**PROBLEM TO WORK ON**
Please copy all of the data that follows exactly, leaving any pictures out.

**RECORDS FOR THIS EXERCISE**
**********

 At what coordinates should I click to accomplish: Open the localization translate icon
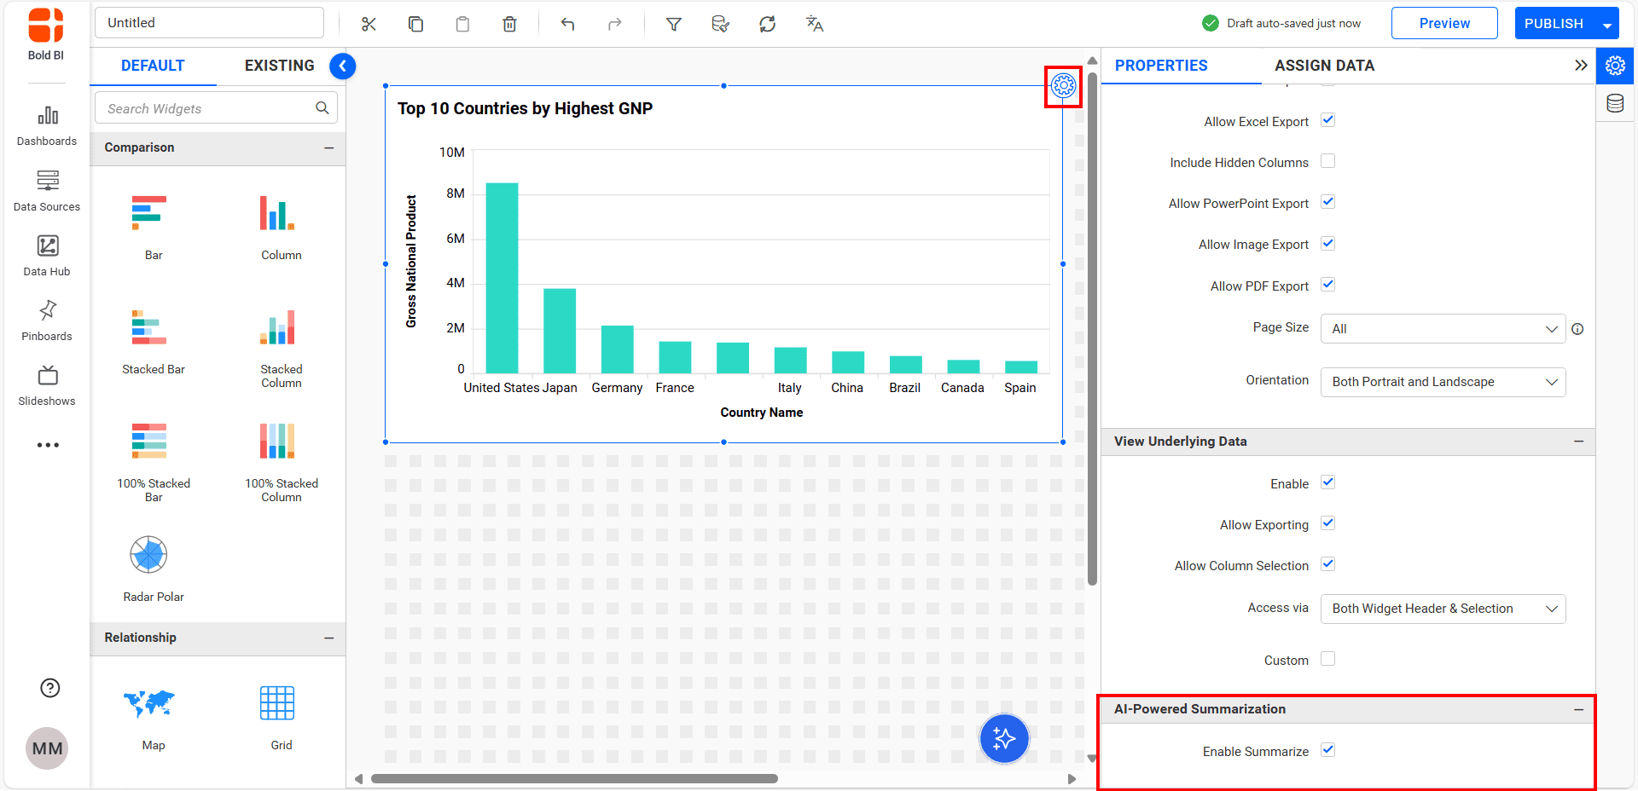pyautogui.click(x=814, y=24)
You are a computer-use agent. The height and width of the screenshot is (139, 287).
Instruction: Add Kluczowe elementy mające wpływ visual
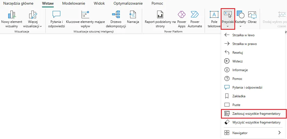pyautogui.click(x=85, y=15)
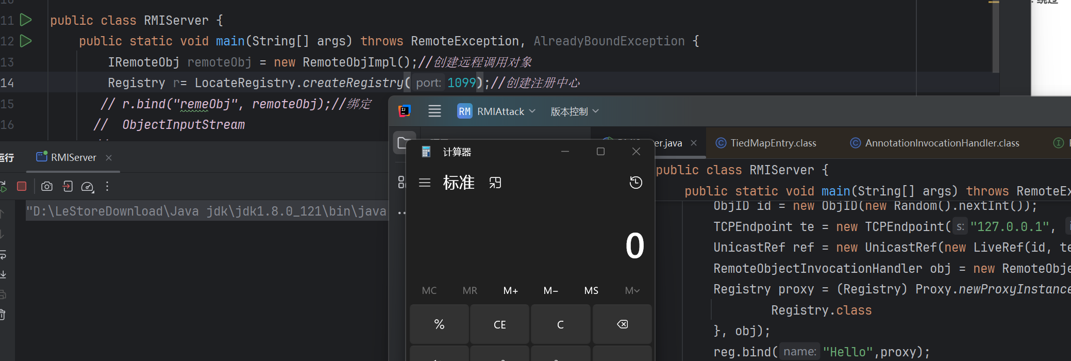The width and height of the screenshot is (1071, 361).
Task: Open the 版本控制 dropdown
Action: (x=574, y=111)
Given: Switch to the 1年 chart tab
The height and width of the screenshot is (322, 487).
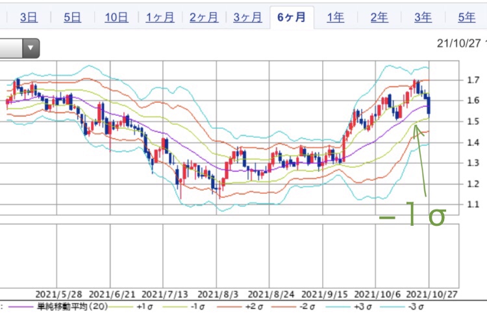Looking at the screenshot, I should (336, 18).
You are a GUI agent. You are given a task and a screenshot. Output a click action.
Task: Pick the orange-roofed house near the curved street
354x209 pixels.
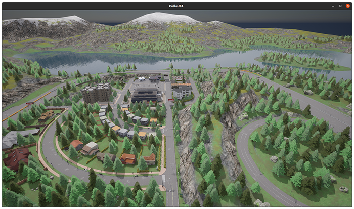[127, 159]
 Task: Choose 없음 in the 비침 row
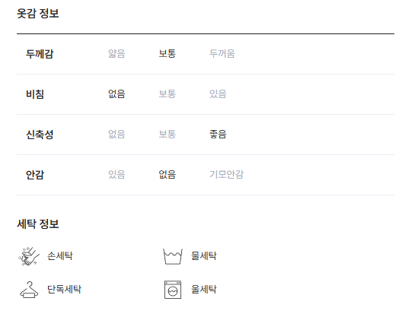pyautogui.click(x=116, y=94)
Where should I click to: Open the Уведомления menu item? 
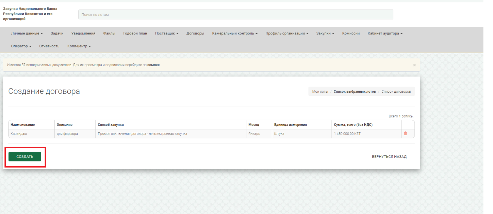[83, 33]

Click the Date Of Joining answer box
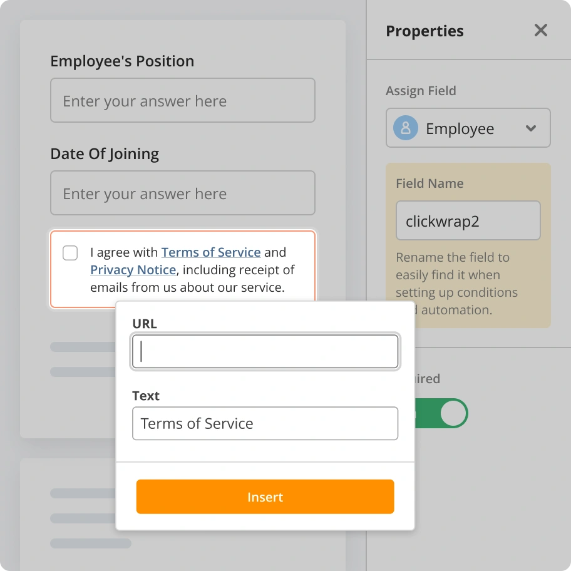[x=182, y=193]
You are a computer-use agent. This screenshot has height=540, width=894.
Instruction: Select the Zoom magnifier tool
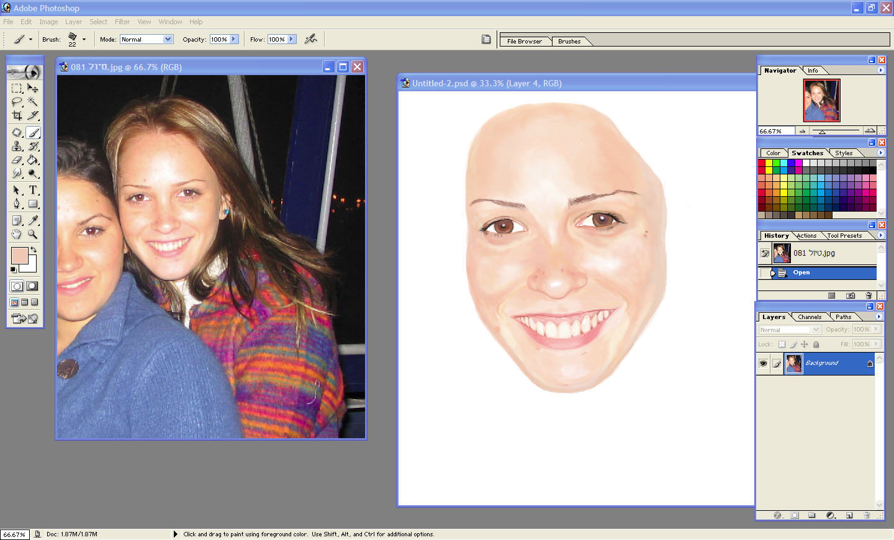click(33, 235)
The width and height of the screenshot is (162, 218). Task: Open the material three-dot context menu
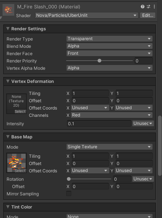[154, 7]
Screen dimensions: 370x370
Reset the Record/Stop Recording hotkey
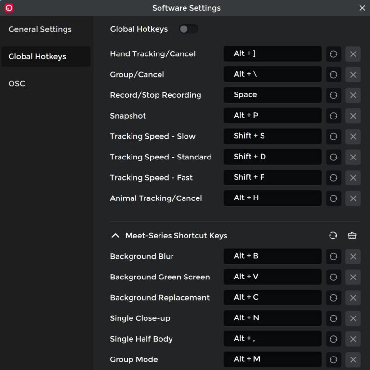(x=333, y=95)
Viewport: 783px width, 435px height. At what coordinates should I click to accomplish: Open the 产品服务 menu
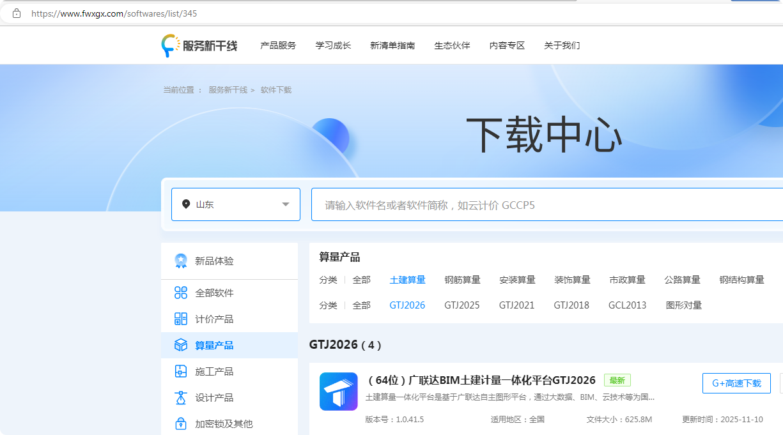click(277, 45)
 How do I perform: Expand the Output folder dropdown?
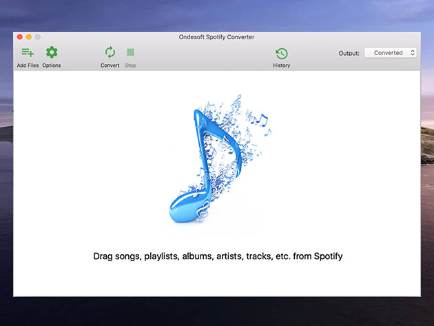tap(390, 53)
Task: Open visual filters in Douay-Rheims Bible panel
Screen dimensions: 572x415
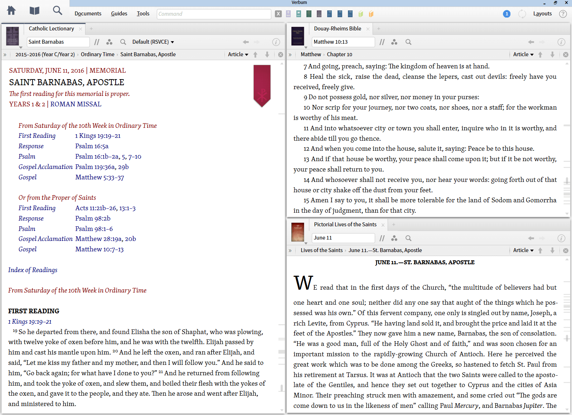Action: [394, 42]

**********

**RESPONSE TO THIS TASK**
 At what coordinates should I click to accomplish: Open the localization translate icon
pyautogui.click(x=814, y=24)
You are a computer-use agent. The height and width of the screenshot is (139, 287).
Instruction: Add Kluczowe elementy mające wpływ visual
pyautogui.click(x=85, y=15)
The width and height of the screenshot is (1071, 361).
Task: Open the 版本控制 dropdown
Action: (x=574, y=111)
Given: Switch to the 1年 chart tab
The height and width of the screenshot is (322, 487).
Looking at the screenshot, I should (336, 18).
You are a GUI agent. You are given a task and a screenshot. Output a click action.
Task: Pick the orange-roofed house near the curved street
354x209 pixels.
[127, 159]
 Task: Choose 없음 in the 비침 row
pyautogui.click(x=116, y=94)
Where should I click to: Open the Уведомления menu item? 
[83, 33]

Click the Date Of Joining answer box
[x=182, y=193]
You are a computer-use agent. This screenshot has height=540, width=894.
Instruction: Select the Zoom magnifier tool
click(33, 235)
The width and height of the screenshot is (162, 218). Task: Open the material three-dot context menu
[154, 7]
Screen dimensions: 370x370
Reset the Record/Stop Recording hotkey
(x=333, y=95)
Viewport: 783px width, 435px height. At what coordinates should I click to accomplish: Open the 产品服务 menu
click(277, 45)
 How do I perform: Expand the Output folder dropdown?
tap(390, 53)
Task: Open visual filters in Douay-Rheims Bible panel
Screen dimensions: 572x415
Action: [394, 42]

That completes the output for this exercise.